Since my friend swooped down on me I have been roaming through nothing but places and palaces—especially palaces. Last Sunday, although I was dog tired, he banged at my bedroom-door at the unearthly hour of nine, and bore me off breakfastless to Potsdam and palaced me to such an extent that the sight of an ordinary middle-class dwelling would have been a positive relief.

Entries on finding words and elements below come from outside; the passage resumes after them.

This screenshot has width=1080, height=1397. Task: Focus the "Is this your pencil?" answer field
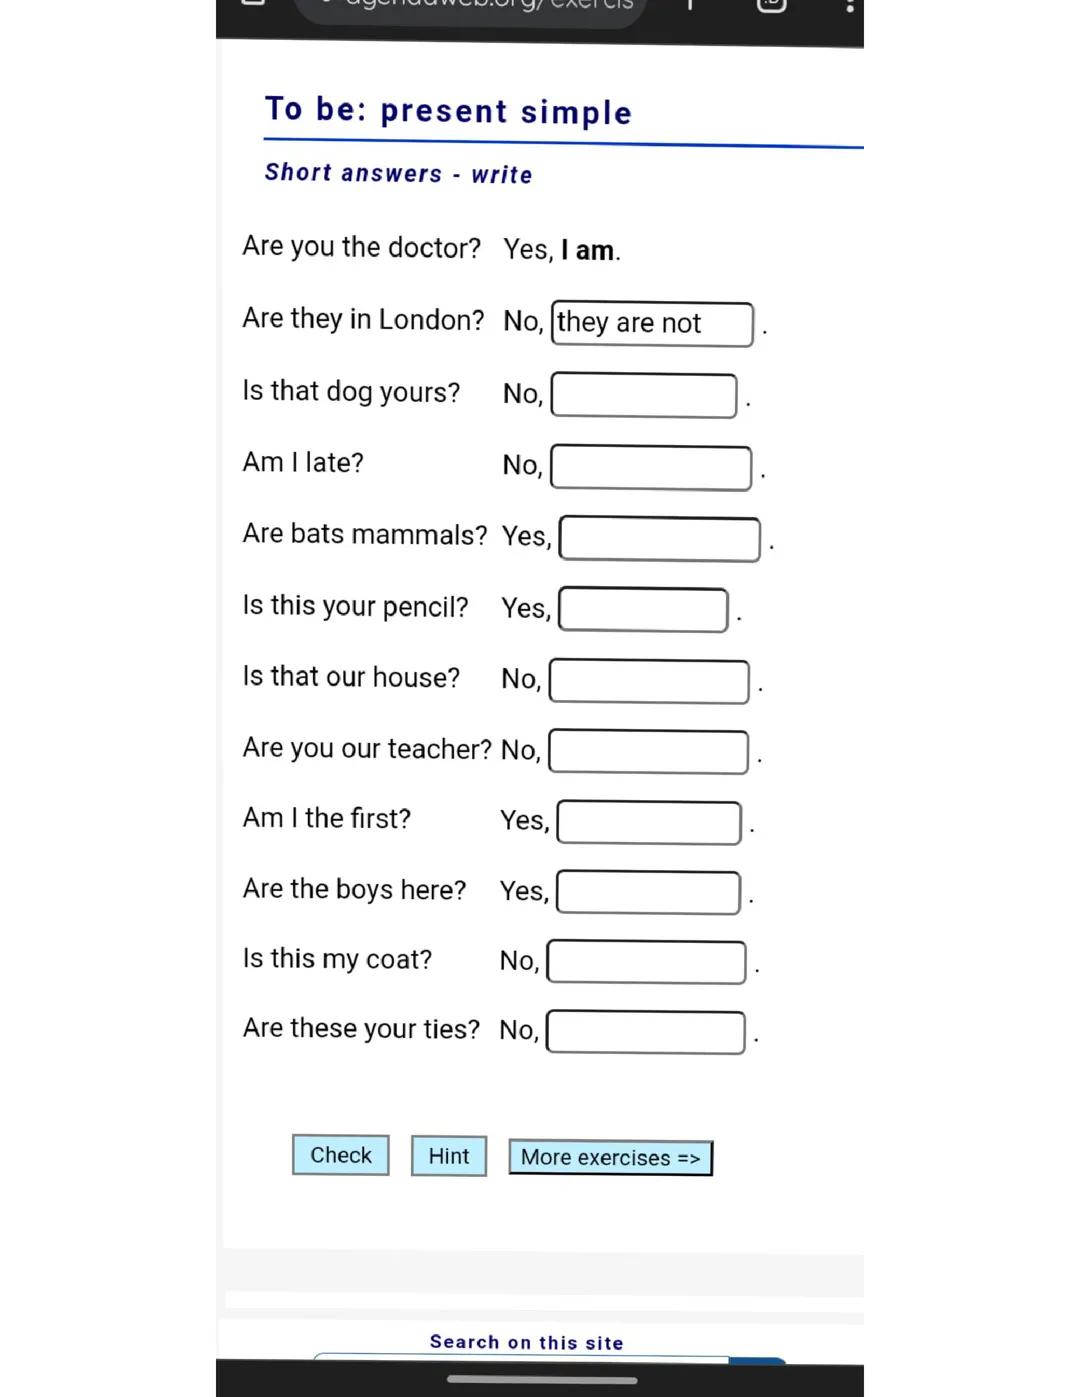(x=643, y=609)
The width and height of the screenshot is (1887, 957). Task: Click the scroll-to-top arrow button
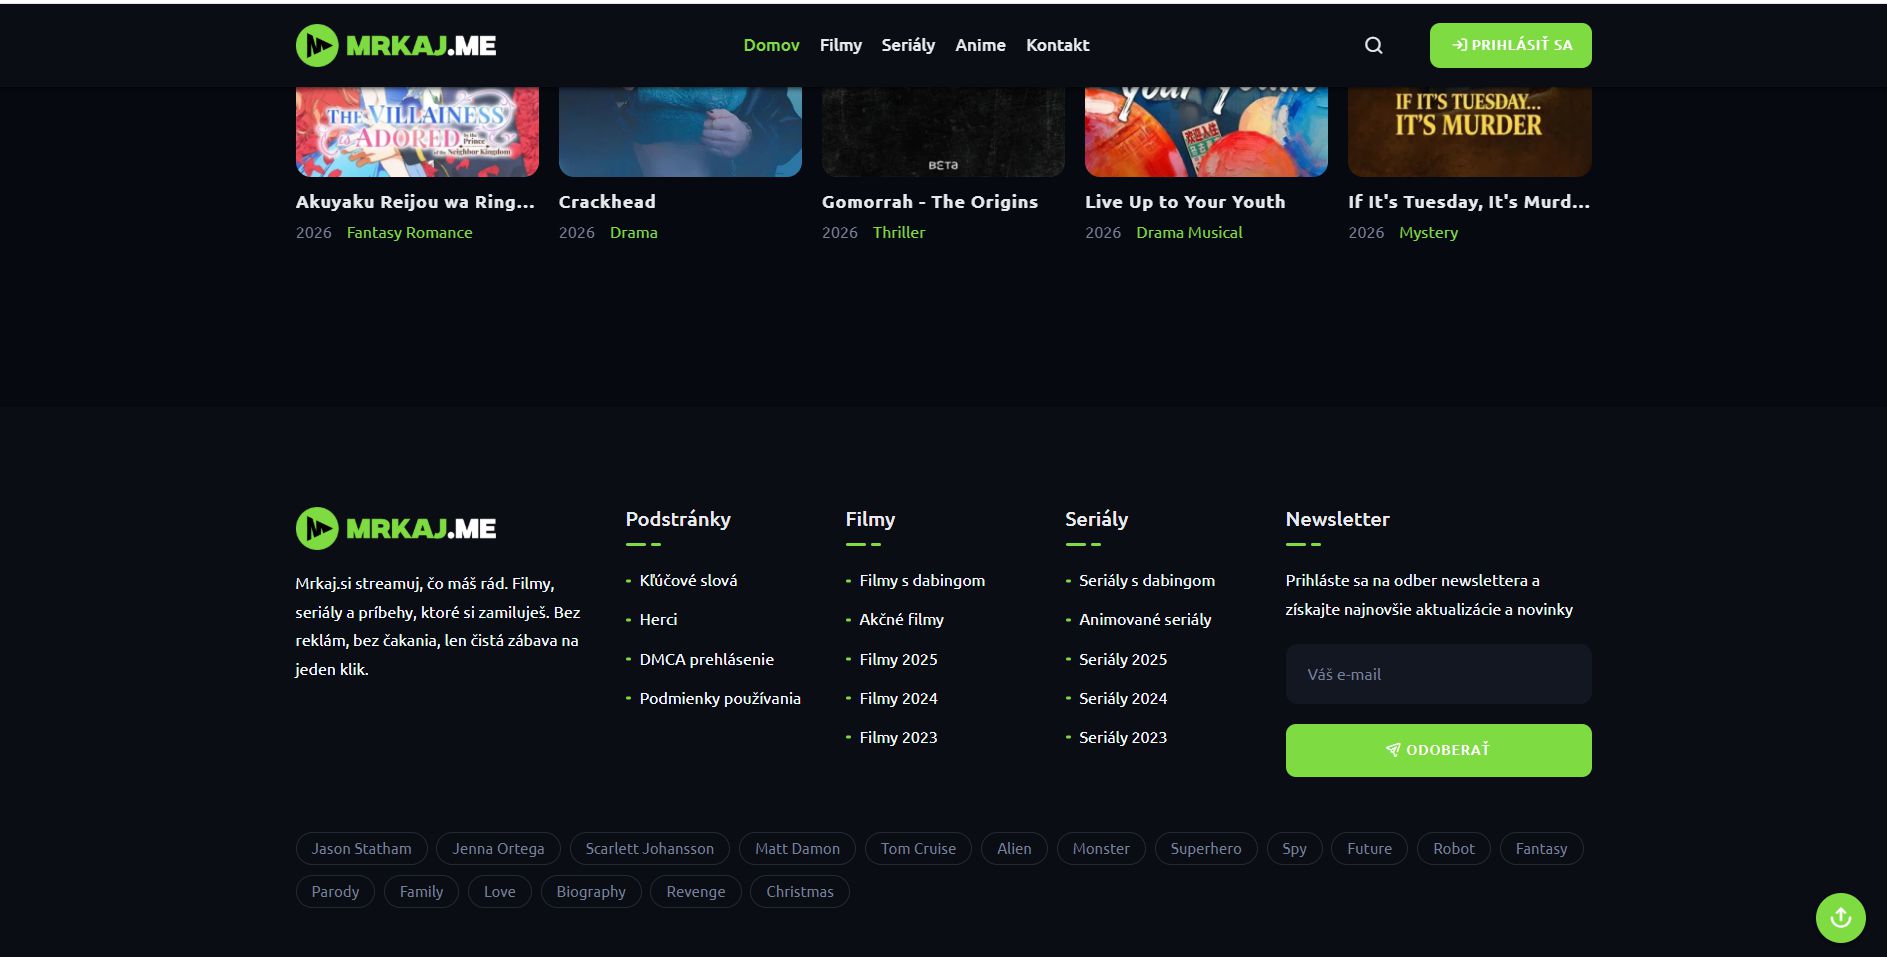point(1840,917)
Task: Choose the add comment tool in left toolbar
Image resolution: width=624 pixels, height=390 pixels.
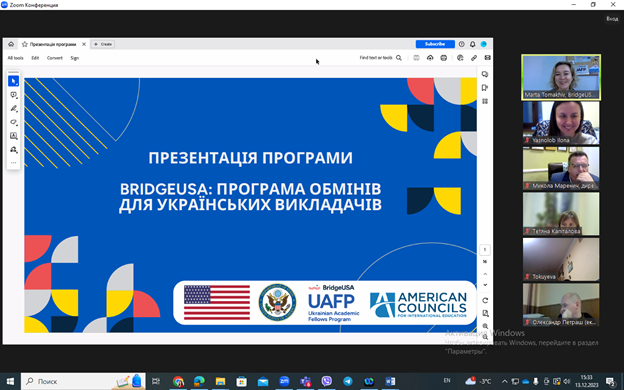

He conducted me through Babelsburg, the charming summer palace of old Kaiser Wilhelm; he took me all over the Marble Palace, in which the Crown Princes of Prussia reside as soon as they are old enough; and he made me visit every nook and corner of Sans Souci, and gave off the life of Frederick the Great in chapters—a chapter in each room. I have always respected the memory of Frederick the Great because he was so kind to his dogs, and buried them in the palace grounds and put up stones to their memory. For that I long ago forgave him for playing the flute and painting ladies with two right feet and other anatomical eccentricities; but after three hours of Sans Souci I began to resent Frederick the Great as a personal injustice, and I wasn’t in the least sympathetic when my friend explained to me that the great man was a martyr to the gout and suffered terribly with his nerves.

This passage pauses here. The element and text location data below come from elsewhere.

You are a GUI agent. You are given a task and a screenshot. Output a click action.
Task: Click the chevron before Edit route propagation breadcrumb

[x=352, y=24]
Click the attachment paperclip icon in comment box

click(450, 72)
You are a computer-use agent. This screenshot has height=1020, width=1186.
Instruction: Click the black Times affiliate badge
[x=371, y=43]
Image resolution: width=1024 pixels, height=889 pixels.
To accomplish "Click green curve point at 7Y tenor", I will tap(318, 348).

I was trotted over more Potsdam palaces after Sans Souci, and was graciously admitted to the private apartments of the imperial family, not usually shown to strangers. At any other time I should have felt flattered, but so thoroughly worn out was I that even the sight of the imperial nursery and the imperial clothes-horse, on which the imperial baby-linen is dried in front of the imperial fire, failed to put me in a good temper; and at last, as my friend was dragging me up the steps of another palace to show me a room in which everything was solid silver, I turned round and fled, and never halted until I had jumped into a train that was starting for Berlin, where I arrived just in time to put on a pair of carpet-slippers, and in these I had to rush off to Kroll’s Theatre to see ‘Die lustigen Weiber von Windsor’ ('The Merry Wives of Windsor'), as the performance commenced at the unearthly hour of seven. I have gone through a great deal in my time, but I never expected to have to go through six palaces in one day. After that you will easily understand how the words of the poet who preferred his humble home to roaming through palaces came home to me.

CHAPTER XXI.
PRAGUE.

When a man wakes up in the morning and can’t quite make out where he is, and the first thing that catches his eyes as they wander inquiringly round an unfamiliar bedroom is an electric bell, and underneath it these words:

‘Na sklepnika, rate 1 nou;
Na panskou, rate 2 kráte;
Na poshluhu, rate 3 kráte;’

he may fairly be excused if he feels like a stranger in a strange land. It will probably dawn upon him that somewhere amid these printed specimens of an unknown tongue there is lurking a request that if he wants the waiter he will ring once; that if he requires the chambermaid he will ring twice; and that if he needs the services of the boots he will ring thrice. This is what gradually shaped itself in my mind when I woke up the other morning in Prague, and found myself face to face with the Bohemian or Czechish language.

My earliest recollections of Prague are associated with a piece of well-thumbed music which used to lie about on a piano, and was something to do with a battle. Later on it cropped up occasionally in the schoolroom in connection with a gentleman named Huss, who got into trouble early in the Fourteens; but the world-famous old town fairly burnt itself into my memory in the now almost forgotten lines of poor Prowse, ‘Nicholas’ of Fun:

‘The longitude’s rather uncertain,
The latitude’s equally vague;
But that person I pity who knows not the city,
The beautiful city of Prague.’

It was not of the Bohemia over which Francis Josef reigns to-day that the young poet sang, but of that vaster Bohemia which in years gone by was the happy land of the children of art, of letters, and of song. ‘La Vie de Bohème’ exists no more. The old Bohemians have turned their backs upon their tents, and live in stucco villas. They have crushed the clay pipe under the heels of their patent-leather boots, and taken to cigarettes. They have ceased to herd together in the bonds of brotherhood; they go into Society and eye each other superciliously when they get crushed together on the staircases of the nobility.